John Andrew Morris: Sure. So a couple of things. So as we mentioned earlier on the call, we actually take we bought back stock up to 8% of the stock in the July, August time frames. And then we actually, as you’ve heard as well, we retired $73.5 million of our February convertible debt. That’s still a priority for us from a capital allocation perspective is addressing our February maturity, which we expect to do. But from an M&A pipeline perspective, we do see a healthy pipeline of some activity in the marketplace. We are gonna obviously always pay attention to opportunistically where that is. We see that both in consumer and B2B. And just for clarification, we bought 3% in August, 8% year to date. Just wanted to get that clarification when we bought back stock.

Shefali M. Tamaskar: Got it. Thank you.

Operator: We take the next question from the line of Alex Newman from Stephens Inc. Please go ahead.

Alex Newman: Hi. Thanks for taking the question. I just wanted to double click on the nature of the net working capital that’s leading to the lower of the free cash flow conversion? Thank you.

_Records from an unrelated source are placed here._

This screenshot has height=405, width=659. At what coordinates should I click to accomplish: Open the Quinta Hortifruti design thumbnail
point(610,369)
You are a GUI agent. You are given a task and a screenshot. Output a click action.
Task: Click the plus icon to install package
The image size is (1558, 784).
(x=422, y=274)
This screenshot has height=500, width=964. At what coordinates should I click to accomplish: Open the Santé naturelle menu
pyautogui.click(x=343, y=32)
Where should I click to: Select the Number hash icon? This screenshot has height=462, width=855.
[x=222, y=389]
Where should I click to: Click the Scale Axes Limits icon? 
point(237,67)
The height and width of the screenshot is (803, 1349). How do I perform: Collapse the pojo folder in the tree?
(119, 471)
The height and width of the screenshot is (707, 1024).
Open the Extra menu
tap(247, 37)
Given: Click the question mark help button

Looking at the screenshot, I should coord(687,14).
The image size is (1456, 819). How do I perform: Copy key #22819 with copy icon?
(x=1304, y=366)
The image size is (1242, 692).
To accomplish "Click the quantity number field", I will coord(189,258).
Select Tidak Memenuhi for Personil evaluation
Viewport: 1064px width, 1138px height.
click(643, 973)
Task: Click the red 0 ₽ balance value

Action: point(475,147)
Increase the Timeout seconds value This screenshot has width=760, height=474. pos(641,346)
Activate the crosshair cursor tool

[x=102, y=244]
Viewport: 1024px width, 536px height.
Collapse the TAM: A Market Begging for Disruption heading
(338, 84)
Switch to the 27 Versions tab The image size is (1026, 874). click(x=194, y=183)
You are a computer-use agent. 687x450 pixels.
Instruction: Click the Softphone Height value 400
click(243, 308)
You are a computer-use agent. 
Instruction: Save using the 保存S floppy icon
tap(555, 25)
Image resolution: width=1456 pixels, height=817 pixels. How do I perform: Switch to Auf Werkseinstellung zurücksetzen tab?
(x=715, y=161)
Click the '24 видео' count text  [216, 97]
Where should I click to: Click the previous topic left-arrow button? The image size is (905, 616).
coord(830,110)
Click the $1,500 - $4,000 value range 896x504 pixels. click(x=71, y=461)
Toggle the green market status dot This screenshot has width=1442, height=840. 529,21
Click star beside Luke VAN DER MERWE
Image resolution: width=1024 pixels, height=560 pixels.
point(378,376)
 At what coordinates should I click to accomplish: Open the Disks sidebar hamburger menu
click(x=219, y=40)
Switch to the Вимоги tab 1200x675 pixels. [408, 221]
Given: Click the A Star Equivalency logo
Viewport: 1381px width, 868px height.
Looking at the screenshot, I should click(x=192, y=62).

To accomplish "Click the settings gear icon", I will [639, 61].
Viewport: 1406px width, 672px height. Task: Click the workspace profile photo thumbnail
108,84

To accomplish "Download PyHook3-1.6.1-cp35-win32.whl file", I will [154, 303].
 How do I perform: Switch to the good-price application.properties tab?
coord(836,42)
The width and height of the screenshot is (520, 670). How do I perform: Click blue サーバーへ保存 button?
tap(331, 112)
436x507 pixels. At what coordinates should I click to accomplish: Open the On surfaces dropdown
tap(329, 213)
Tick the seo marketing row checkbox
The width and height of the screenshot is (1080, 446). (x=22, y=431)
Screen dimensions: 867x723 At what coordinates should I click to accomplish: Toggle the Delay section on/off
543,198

Robert Hauser: Yeah. I mean, it’s hi. How are you doing, Alex? This is Rob. It’s really just when we snapped the line on when working capital. And you know, like I said, when we’ve been generating pretty good free cash flow. Conversion at 67% in the quarter. And the guide slightly down from what we had in Q4 previously at 60% to above 50% is literally just timing of when we snap the chalk line on working capital. For the year as well as the compression that we talked about for going upmarket and some of the pay modality mix that we saw that fell through on the GP is probably the biggest driver to where the guide now is above 50%. But we continue to yeah. Go ahead. Go ahead.

Alex Newman: No. Sorry.

Robert Hauser: No. I was just gonna finish that. We continue to generate free cash flow, really good free cash flow conversion. Again, it was just really snapping the chalk line on when the working capital falls through.

Alex Newman: Got it. And then a couple of quarters ago, you announced a partnership with the Gateway in Canada. I was just wondering if you could update us on that partnership and how that’s ramping.

John Andrew Morris: We’re still working through our implementation integrations there, so no major real update associated with that currently.

Alex Newman: Got it. Thank you.

Operator: Thank you. Ladies and gentlemen, a reminder, ladies and gentlemen, if you wish to ask a question, please press star and 1. As there are no further questions, I would now hand the conference over to the Co-Founder and Chief Executive Officer John Morris, for his closing comments.

John Andrew Morris: Thank you, everyone. I do have a slight correction on our supplier count that we mentioned earlier on the call. We’re exiting Q3 with 524,000 suppliers. A very good number for us. We’re excited about our growth rate there. As I close this out, thank you for your time today. Continue to make great progress in our strategic initiatives. Remaining focused on returning to profitable normalized growth, generating strong free cash flow, and maintaining a strong balance sheet for financial flexibility. Thanks again for joining us.

Operator: Thank you. Ladies and gentlemen, the conference of Repay Holdings Corporation has now concluded. Thank you for your participation. You may now disconnect your lines.